- Task instructions
Transcribe the full listing so that each line reads as it does in the original.

'''

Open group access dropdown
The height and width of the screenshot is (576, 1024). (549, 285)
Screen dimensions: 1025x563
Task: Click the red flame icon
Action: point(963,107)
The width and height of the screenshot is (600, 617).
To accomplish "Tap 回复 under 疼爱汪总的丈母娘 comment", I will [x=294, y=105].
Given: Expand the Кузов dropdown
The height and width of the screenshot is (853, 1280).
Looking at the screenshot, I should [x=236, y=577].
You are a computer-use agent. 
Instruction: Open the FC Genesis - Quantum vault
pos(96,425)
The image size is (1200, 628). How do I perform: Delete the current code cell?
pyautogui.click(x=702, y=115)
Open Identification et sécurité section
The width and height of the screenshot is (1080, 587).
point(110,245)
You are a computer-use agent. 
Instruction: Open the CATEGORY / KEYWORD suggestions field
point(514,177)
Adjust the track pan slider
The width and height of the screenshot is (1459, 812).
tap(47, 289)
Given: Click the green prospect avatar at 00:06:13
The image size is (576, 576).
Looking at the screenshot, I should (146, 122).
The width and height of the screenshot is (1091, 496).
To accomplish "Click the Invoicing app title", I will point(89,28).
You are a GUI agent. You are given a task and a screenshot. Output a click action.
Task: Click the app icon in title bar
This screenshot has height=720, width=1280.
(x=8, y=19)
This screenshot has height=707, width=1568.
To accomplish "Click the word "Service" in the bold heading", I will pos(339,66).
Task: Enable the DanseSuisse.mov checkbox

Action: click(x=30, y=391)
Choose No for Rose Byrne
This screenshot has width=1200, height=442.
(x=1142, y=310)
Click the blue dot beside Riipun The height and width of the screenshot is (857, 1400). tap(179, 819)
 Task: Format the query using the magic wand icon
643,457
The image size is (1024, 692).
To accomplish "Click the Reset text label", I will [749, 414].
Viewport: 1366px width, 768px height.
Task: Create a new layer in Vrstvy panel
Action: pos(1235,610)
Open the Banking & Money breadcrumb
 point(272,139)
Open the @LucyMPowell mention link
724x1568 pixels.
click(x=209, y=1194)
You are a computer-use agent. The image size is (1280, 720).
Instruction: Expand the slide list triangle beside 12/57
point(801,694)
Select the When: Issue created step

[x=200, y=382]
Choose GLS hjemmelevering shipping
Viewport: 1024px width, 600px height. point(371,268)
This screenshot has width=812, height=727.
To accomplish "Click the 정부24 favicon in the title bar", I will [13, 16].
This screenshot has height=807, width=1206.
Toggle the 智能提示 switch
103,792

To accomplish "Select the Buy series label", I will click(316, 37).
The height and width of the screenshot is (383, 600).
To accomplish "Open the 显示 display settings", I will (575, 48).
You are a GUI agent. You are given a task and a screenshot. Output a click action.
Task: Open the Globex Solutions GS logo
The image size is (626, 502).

'''

- Answer to the problem
Open group access dropdown
The height and width of the screenshot is (576, 1024). (549, 285)
Screen dimensions: 1025x563
Task: Click the red flame icon
Action: point(963,107)
The width and height of the screenshot is (600, 617).
To accomplish "Tap 回复 under 疼爱汪总的丈母娘 comment", I will [x=294, y=105].
Given: Expand the Кузов dropdown
The height and width of the screenshot is (853, 1280).
Looking at the screenshot, I should [x=236, y=577].
You are a computer-use agent. 
Instruction: Open the FC Genesis - Quantum vault
pos(96,425)
The image size is (1200, 628). How do I perform: Delete the current code cell?
pyautogui.click(x=702, y=115)
Open Identification et sécurité section
The width and height of the screenshot is (1080, 587).
point(110,245)
You are a computer-use agent. 
Instruction: Open the CATEGORY / KEYWORD suggestions field
point(514,177)
Adjust the track pan slider
The width and height of the screenshot is (1459, 812).
tap(47, 289)
Given: Click the green prospect avatar at 00:06:13
The image size is (576, 576).
Looking at the screenshot, I should (146, 122).
The width and height of the screenshot is (1091, 496).
To accomplish "Click the Invoicing app title", I will point(89,28).
You are a GUI agent. You are given a task and a screenshot. Output a click action.
Task: Click the app icon in title bar
This screenshot has height=720, width=1280.
(x=8, y=19)
This screenshot has height=707, width=1568.
To accomplish "Click the word "Service" in the bold heading", I will pos(339,66).
Task: Enable the DanseSuisse.mov checkbox

Action: click(x=30, y=391)
Choose No for Rose Byrne
This screenshot has width=1200, height=442.
(x=1142, y=310)
Click the blue dot beside Riipun The height and width of the screenshot is (857, 1400). tap(179, 819)
 Task: Format the query using the magic wand icon
643,457
The image size is (1024, 692).
To accomplish "Click the Reset text label", I will [749, 414].
Viewport: 1366px width, 768px height.
Task: Create a new layer in Vrstvy panel
Action: pos(1235,610)
Open the Banking & Money breadcrumb
 point(272,139)
Open the @LucyMPowell mention link
724x1568 pixels.
click(x=209, y=1194)
You are a computer-use agent. The image size is (1280, 720).
Instruction: Expand the slide list triangle beside 12/57
point(801,694)
Select the When: Issue created step

[x=200, y=382]
Choose GLS hjemmelevering shipping
Viewport: 1024px width, 600px height. point(371,268)
This screenshot has width=812, height=727.
To accomplish "Click the 정부24 favicon in the title bar", I will [13, 16].
This screenshot has height=807, width=1206.
Toggle the 智能提示 switch
103,792

To accomplish "Select the Buy series label", I will click(316, 37).
The height and width of the screenshot is (383, 600).
To accomplish "Open the 显示 display settings", I will (575, 48).
You are a GUI agent. You are given a task and a screenshot. Output a click action.
Task: Open the Globex Solutions GS logo
The image size is (626, 502).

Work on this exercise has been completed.